Swagger was America’s chosen posture at the Winter Olympics. Once again, sport imitated life: boasting got us nowhere at the Turin games or in the world.


Am I the only one who feels creepy when the American crowds start chanting U-S-A! U-S-A! at the Olympics? The chant has a bullying tone that sounds like America über alles. The boasting reminds me of certain newspaper columnists who keep explaining that the rest of the world hates us because we are so good. Rich and powerful, good-hearted and reasonable, also citizens of the world-champion democracy. Plus, we produce a race of superhero athletes.

Americans are marinated in this self-congratulation.
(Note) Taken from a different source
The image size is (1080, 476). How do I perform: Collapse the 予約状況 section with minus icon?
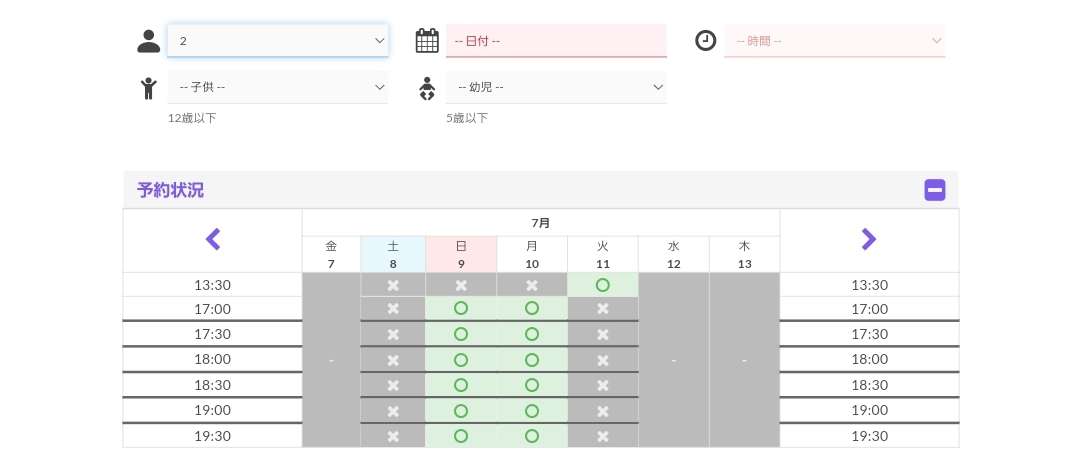pos(935,190)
The Olympics have been converted by NBC and commercial marketing into a cheap jingo melodrama. During the build-up to the finals, the network gins up endless loops of slo-mo video to tell sentimentalized tales of athletes who’ve survived childhood hardship and overcome family strife. The flag is flourished at the triumphant moment, the winners bathed in tears for the deceased parent or the triumph over adversity as they claim the gold. Am I the only American who wants to puke in embarrassment?
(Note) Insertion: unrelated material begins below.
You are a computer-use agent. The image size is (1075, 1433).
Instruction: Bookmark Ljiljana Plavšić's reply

We might pause to reflect on why Americans evidently feel such a desperate hunger for confirmation of national greatness (do they perhaps harbor doubts?). But this time around, the question was mooted by the disappointing results. No U-S-A! chanting in Turin. Lots of “broken dreams,” as the sports talkers put it. US athletes did fine, actually, but nearly every one of the concocted melodramas went bust.

A New York Times headline described the outcome, somewhat cheekily, as a blow to “US swagger.” Yes, the United Swagger of America is our chosen posture in the world, and once again it seems that sport imitates life. The United States is getting the swagger knocked out of it elsewhere in the world–it would be tasteless to mention where–and many Americans are in a foul mood, denied their fix of symbolic national triumph, in play and at war. Poor, pitiful America, so good and yet so misunderstood.

Bode Miller, the world-champion skier, embodied this failure. He enjoyed the biggest, most swaggering pregame buildup and became the most embarrassing flop. Appropriately enough, Nike was among his commercial sponsors. It is the brand name for American swagger. In the five events Miller was supposed to win, he straddled a gate and flamed out or finished far behind. The media turned on him, reported that he appeared overweight and out of breath, even whispered he might have a drinking problem.

Bode Miller seemed vainglorious in defeat–waving to the crowds and announcing, unconvincingly, that he was happy with his results. The medals never mattered, he told the skeptical reporters. He wanted his life instead. It occurred to me that, whatever troubles him, Miller might very well be telling the truth. He is a brilliant skier, after all. I began to think maybe he was trying clumsily to free himself from the trademark of hype and swagger that enveloped him and, who knows, just be a skier. Or maybe I am naïve. A few minutes later, a Nike commercial was aired with this tough-guy message: The medals didn’t matter.